HERALDO PALMEIRA Tudo que é bom…

Chulmin1700/Pixabay

Tudo que é bom…

  • Heraldo Palmeira

Tudo que é bom nunca morre, apenas adormece na saudade e, em muitos casos, pode acordar com forças renovadas. O Carnaval pode nos dar algumas pistas a respeito porque, nas últimas décadas, a folia de Momo se perdeu num mar de lixo musical e desviou seu tom cultural priorizando a sexualização – em boa medida reforçada pela música recheada de obscenidades faladas e gestuais. Não é uma questão de moralismo, apenas o registro de um exagero que, em dadas proporções, vestiu uma fantasia apelativa demais, ficou chata e terminou “carimbando” diversos destinos onde a festa é destaque na vida socioeconômica local.

É um fenômeno que parece ter se instalado nos desfiles oficiais – a partir do Sambódromo carioca e similares copiados em outras cidades, além dos blocos ensimesmados em abadás e cordas. Essas festas, com ampla cobertura midiática, foram se tornando cada vez mais insossas e caíram nos braços da indústria do turismo, que não demorou a criar fantasias para turistas endinheirados sem samba no pé. No caso carioca, felizmente resta um foco de resistência impossível de ser dobrado: a força das comunidades que trazem no samba sua própria identidade cultural, que têm nas escolas de samba sua revelação mais esplendorosa.

Mas há o outro lado dessa moeda: tudo é cíclico. O fogo ardente se torna brasa e termina em cinza. Tudo que vira mais do mesmo um dia perde a utilidade quando todo mundo cansa daquilo. Uma espécie de morte anunciada, mas todo mundo bebeu demais para reagir e tentar salvar o moribundo.

Ora, ora! O Carnaval é uma festa popular que nasceu com o pé no chão e organizado por quem mais chegasse. Livre, leve e solto, dispensando enredos enfadonhos e cheios de pretensão acadêmica. Por isso, é provável que as “pipocas” tenham sido o primeiro grito de libertação para devolver a fuzarca a quem de direito.

De repente, os blocos de rua ressurgiram nas cidades mais carnavalescas do país arrastando multidões e fazendo a festa do jeito que todo mundo gosta: sem truculentos posando de donos, sem carnavalescos, sem cordas, sem abadás, sem repertórios musicais obrigatoriamente ultrajantes e tendo a alegria como único enredo. Claro, com a crítica de costumes fazendo graça sem livrar a cara de ninguém.
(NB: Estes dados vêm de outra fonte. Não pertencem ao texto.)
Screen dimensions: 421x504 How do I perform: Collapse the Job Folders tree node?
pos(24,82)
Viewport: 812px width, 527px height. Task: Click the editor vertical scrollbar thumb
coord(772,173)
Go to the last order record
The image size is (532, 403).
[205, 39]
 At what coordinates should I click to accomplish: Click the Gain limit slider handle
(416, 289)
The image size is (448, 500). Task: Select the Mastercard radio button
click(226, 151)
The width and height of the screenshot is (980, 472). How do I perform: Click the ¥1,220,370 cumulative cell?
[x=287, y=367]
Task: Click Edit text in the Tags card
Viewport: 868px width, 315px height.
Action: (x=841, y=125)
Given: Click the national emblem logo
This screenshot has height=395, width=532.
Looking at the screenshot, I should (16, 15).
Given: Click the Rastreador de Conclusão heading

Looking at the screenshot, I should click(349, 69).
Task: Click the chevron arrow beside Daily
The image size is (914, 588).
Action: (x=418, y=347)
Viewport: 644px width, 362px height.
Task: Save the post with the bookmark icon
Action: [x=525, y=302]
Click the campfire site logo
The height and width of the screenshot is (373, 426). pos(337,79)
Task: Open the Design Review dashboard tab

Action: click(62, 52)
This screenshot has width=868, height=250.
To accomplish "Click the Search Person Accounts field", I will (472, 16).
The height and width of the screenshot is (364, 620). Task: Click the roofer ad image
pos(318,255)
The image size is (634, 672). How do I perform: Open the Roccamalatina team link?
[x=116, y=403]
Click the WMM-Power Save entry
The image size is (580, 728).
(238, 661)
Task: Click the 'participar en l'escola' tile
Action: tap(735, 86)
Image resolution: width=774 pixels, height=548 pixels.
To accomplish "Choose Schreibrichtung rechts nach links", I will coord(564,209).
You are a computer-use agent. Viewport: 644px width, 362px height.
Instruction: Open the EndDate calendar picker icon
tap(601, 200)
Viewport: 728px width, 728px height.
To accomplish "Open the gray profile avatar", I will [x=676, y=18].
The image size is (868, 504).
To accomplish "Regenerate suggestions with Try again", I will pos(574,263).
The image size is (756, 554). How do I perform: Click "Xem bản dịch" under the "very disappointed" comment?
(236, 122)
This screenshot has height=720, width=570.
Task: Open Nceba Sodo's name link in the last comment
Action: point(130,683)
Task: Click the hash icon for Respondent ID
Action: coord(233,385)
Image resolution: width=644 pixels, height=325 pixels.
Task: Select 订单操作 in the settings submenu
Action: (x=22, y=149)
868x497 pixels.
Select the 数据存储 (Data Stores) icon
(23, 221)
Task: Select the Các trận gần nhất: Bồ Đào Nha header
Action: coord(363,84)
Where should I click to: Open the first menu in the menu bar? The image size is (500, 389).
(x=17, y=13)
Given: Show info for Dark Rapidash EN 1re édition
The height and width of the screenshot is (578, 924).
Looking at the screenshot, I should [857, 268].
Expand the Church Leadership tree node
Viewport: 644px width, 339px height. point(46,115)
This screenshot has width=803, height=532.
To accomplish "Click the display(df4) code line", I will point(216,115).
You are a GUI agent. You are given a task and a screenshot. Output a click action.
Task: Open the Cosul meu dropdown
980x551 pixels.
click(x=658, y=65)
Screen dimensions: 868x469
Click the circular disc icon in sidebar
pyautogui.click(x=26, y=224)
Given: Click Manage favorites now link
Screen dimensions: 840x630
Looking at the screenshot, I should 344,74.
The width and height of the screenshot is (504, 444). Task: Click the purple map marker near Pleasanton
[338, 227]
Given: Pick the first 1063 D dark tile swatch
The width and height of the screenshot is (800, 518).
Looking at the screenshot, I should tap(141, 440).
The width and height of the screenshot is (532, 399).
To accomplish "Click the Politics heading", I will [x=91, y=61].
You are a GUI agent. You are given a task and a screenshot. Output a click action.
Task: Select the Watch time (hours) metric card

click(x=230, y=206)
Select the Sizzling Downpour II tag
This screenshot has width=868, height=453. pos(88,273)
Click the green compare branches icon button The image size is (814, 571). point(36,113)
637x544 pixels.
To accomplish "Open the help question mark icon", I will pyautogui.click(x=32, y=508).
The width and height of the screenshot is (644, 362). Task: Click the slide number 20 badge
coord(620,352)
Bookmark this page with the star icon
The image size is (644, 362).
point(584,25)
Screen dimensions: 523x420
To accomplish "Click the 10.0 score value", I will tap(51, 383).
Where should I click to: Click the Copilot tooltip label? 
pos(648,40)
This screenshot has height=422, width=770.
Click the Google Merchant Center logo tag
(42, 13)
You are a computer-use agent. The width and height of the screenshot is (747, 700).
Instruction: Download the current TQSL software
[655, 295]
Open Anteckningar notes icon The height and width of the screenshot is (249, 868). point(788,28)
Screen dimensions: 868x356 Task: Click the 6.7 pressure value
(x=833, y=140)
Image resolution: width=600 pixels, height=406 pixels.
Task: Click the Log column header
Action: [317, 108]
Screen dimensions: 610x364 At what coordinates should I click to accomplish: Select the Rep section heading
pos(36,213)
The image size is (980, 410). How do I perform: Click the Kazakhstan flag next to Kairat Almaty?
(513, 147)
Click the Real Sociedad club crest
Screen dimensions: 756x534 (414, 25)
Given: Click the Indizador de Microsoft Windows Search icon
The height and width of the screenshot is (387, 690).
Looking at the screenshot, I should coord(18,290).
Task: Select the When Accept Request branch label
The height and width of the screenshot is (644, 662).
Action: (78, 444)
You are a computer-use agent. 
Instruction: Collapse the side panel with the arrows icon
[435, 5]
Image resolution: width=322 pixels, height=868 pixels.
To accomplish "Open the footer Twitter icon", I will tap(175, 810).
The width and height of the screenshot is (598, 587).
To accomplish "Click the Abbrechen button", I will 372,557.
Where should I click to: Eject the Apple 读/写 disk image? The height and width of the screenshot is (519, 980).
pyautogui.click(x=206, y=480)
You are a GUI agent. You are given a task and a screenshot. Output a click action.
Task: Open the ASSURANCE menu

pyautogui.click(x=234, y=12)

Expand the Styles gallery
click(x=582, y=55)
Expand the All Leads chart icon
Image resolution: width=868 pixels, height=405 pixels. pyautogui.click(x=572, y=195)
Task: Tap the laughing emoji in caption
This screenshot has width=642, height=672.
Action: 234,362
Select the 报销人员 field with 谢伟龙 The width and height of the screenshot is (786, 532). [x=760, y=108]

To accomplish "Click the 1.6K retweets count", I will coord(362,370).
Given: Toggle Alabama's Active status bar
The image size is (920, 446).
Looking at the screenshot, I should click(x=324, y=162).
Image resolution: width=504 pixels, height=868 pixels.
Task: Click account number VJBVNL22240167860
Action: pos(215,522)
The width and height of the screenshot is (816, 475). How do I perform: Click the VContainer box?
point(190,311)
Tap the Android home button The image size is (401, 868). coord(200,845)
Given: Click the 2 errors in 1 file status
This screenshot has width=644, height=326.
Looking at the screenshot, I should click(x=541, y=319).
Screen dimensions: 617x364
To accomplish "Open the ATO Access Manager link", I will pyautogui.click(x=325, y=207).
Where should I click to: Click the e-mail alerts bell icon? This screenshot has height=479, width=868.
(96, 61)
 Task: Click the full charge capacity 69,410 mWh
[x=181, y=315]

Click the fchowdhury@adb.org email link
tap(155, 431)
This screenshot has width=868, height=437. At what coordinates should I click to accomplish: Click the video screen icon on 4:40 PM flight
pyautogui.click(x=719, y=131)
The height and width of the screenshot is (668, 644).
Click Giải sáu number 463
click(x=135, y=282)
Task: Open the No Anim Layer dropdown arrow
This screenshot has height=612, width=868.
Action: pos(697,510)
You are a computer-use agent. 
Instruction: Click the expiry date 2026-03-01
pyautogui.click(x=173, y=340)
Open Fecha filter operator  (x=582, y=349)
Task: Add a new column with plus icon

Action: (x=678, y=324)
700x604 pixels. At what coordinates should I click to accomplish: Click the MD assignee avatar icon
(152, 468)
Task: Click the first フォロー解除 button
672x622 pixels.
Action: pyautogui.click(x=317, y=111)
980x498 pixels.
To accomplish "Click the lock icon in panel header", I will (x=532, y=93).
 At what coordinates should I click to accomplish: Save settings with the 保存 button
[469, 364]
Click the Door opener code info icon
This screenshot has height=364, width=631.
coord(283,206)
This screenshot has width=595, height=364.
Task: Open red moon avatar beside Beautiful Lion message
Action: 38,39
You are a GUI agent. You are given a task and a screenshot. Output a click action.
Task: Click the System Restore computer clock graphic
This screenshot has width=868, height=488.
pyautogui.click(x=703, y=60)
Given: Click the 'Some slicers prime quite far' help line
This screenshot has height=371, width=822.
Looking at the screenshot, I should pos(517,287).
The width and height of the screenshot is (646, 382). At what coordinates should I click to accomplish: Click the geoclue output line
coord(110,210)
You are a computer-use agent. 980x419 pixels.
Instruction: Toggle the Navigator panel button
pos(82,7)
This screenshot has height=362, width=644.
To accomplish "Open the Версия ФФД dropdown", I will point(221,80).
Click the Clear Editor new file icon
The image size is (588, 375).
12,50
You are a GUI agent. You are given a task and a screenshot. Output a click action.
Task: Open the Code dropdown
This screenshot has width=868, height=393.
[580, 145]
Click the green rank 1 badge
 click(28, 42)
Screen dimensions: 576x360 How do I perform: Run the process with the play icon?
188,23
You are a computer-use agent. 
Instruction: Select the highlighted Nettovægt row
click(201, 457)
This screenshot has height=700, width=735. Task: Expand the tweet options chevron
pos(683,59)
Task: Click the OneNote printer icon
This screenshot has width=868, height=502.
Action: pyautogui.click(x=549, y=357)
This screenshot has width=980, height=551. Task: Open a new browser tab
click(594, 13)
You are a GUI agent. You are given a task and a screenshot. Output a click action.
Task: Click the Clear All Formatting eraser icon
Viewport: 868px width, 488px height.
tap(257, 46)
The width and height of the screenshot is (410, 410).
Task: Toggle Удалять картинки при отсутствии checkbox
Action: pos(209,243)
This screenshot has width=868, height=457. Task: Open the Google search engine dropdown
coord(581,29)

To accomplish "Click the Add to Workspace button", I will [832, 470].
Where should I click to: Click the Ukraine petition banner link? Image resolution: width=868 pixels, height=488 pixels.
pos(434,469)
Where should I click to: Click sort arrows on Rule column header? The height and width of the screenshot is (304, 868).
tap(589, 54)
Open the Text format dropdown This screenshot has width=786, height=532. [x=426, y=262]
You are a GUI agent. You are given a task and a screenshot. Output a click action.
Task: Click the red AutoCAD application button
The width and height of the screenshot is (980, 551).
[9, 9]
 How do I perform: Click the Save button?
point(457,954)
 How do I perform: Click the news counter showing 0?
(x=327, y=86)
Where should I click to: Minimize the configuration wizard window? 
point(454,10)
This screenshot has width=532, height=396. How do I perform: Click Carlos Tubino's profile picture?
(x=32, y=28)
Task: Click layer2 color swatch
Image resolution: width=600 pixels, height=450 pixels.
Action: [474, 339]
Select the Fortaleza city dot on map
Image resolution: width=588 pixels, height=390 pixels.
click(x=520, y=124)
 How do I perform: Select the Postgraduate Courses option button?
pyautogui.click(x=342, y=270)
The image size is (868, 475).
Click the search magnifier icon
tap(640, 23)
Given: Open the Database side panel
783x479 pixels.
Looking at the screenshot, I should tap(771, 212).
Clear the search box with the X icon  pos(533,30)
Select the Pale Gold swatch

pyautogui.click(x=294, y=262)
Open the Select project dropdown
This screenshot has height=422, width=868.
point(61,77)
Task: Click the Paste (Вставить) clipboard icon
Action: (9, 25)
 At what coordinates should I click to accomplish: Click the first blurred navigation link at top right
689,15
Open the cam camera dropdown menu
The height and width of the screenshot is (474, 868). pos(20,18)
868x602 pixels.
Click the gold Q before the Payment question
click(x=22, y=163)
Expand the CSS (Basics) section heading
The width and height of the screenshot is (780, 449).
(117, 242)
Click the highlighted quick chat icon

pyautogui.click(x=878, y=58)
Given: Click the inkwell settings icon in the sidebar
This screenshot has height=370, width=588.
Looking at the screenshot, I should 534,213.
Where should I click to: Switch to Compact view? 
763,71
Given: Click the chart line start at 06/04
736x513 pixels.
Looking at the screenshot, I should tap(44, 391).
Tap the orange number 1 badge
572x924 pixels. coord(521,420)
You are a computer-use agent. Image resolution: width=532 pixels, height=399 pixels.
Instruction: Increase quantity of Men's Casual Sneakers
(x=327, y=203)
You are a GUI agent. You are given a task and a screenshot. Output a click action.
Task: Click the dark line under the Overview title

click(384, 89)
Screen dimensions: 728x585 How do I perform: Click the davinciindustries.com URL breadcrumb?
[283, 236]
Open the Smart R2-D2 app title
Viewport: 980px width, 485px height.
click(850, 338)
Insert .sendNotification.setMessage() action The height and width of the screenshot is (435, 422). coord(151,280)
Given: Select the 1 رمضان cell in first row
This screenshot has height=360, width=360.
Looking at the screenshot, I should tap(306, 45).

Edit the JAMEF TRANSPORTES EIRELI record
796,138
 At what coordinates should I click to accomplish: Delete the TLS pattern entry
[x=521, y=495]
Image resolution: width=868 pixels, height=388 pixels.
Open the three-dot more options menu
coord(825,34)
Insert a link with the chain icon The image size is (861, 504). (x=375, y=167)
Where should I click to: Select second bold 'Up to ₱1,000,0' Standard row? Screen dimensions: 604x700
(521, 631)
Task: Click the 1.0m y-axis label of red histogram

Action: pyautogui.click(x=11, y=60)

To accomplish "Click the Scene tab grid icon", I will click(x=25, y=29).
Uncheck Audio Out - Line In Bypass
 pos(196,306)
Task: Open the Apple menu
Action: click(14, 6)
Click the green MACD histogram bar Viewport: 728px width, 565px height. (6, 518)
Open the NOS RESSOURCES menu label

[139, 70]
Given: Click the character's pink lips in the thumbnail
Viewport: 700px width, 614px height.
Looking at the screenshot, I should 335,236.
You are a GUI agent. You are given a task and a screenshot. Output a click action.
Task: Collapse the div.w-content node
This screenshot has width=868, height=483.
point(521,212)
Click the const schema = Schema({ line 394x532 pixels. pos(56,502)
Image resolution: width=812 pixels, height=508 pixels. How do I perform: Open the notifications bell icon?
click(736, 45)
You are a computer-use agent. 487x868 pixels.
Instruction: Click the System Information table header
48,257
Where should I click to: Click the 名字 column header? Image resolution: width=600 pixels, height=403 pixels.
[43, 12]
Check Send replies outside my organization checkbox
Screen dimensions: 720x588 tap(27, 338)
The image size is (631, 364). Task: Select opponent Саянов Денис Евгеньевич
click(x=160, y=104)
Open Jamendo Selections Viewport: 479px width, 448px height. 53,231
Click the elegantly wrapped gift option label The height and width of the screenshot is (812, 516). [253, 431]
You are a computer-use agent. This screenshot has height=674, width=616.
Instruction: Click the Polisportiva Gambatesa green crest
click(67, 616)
Há quem diga que esse movimento popular renovado também está virando uma indústria, dado o porte cada vez maior dos blocos que hoje desfilam nas principais cidades brasileiras. Rio de Janeiro, Recife e Olinda apenas mantêm uma tradição que nunca abandonou seus fevereiros e marços. E São Paulo, sempre contido naquelas emoções meio elitistas, desceu do salto e tem hoje o que já pode ser considerado o maior Carnaval de rua do país. Em todos esses lugares, a festa se espalha antes, durante e depois dos quatro dias de folia.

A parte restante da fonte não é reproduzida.